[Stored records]
++++

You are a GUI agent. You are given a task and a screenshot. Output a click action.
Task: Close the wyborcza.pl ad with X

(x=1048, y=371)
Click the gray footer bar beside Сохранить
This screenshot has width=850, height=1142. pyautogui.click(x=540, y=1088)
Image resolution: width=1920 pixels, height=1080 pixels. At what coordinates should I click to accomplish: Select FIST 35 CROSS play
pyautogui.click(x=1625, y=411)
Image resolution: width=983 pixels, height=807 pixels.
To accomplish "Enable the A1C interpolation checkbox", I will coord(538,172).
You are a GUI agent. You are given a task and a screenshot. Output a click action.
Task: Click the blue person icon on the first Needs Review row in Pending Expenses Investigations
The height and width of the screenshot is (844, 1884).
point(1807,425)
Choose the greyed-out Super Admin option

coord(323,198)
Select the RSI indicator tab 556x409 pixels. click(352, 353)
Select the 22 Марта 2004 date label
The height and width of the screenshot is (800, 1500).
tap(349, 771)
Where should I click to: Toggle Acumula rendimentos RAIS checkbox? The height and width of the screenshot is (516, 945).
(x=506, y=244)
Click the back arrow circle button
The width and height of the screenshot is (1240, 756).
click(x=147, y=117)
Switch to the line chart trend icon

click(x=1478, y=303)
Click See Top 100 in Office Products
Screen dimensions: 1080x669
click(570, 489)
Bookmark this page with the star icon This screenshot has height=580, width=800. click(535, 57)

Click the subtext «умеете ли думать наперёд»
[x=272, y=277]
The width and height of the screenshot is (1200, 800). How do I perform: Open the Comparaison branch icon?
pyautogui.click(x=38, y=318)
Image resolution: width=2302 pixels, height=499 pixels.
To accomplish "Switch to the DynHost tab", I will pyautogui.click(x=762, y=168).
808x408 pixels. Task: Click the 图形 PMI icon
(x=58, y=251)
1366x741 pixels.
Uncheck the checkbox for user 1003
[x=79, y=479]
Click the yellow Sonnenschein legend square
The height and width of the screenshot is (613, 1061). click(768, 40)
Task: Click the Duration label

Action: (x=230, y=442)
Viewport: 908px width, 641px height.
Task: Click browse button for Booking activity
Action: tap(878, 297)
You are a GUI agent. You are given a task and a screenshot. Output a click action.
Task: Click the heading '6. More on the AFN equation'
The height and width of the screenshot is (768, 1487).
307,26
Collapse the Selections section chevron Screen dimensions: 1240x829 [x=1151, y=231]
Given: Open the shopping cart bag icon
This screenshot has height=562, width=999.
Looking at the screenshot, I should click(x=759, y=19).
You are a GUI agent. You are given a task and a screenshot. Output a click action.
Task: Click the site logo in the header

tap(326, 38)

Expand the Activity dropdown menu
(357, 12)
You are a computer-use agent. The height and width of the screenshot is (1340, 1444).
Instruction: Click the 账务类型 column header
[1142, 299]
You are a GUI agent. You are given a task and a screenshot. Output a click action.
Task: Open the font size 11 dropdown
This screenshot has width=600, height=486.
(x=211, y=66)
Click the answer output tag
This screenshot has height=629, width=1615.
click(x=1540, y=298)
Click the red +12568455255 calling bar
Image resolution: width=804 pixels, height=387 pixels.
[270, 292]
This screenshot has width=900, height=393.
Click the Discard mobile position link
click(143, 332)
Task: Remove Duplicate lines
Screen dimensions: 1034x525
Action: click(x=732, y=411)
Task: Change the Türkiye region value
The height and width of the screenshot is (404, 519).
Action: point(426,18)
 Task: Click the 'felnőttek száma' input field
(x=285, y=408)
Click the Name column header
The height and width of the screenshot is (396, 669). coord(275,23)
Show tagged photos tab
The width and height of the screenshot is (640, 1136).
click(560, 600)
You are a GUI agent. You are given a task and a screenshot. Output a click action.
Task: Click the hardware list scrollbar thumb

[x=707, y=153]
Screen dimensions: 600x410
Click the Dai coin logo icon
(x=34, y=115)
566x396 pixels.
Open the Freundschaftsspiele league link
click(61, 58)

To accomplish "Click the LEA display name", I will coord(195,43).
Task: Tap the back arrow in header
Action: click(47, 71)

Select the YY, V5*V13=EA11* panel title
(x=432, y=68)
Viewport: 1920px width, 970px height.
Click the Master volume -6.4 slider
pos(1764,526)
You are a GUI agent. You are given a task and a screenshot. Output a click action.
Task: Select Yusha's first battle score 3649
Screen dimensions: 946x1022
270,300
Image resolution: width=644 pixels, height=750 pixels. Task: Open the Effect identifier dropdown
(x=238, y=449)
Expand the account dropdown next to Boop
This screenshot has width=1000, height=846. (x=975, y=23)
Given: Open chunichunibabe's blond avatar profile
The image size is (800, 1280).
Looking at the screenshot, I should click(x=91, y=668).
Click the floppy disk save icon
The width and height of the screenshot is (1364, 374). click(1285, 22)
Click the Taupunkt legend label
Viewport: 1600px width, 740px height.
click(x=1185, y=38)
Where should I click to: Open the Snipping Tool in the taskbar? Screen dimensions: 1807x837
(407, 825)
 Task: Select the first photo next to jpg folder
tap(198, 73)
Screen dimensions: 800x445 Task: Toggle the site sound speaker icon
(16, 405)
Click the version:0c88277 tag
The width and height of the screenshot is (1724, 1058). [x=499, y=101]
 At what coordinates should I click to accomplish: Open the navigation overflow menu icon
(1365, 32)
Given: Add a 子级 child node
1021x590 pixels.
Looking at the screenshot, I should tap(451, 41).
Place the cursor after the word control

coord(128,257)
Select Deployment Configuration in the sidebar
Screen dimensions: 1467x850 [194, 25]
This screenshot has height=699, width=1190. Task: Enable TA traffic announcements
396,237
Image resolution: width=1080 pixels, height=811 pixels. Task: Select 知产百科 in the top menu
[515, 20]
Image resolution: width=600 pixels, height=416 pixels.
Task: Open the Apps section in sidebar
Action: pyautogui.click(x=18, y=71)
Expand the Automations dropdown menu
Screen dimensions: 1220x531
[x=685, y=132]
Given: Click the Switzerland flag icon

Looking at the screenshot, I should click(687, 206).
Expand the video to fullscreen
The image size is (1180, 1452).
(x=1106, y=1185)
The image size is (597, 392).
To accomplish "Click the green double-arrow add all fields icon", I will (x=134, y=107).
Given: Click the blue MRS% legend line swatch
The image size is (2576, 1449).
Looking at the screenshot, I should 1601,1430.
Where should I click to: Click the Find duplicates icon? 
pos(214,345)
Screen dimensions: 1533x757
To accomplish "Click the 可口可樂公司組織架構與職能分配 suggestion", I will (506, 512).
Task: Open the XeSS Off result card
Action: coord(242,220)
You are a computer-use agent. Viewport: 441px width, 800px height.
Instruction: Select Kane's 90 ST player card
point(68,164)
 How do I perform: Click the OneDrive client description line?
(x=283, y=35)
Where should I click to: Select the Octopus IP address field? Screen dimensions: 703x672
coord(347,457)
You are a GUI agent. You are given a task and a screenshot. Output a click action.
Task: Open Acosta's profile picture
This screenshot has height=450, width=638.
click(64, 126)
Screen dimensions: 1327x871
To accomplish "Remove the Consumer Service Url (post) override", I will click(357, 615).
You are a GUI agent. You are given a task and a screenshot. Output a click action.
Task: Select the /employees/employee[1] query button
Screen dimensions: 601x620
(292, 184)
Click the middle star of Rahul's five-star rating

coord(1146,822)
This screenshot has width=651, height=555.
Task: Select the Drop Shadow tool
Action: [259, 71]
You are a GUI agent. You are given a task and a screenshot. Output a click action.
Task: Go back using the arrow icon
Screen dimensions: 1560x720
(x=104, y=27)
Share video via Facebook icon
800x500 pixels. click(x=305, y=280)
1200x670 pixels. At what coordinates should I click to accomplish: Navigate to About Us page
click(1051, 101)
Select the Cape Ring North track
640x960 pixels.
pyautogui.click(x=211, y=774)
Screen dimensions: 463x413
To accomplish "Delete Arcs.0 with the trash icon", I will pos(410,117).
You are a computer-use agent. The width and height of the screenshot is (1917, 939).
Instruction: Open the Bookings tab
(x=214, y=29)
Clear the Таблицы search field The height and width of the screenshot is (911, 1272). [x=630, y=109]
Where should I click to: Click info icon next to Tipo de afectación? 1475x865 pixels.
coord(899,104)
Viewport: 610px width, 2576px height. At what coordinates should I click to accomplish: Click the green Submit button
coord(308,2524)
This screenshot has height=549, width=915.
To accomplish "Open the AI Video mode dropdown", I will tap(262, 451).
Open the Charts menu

++++

== Exercise ==
Only a number is wanted here: how many lines in the data above include the string "computer"?

== Written solution ==
3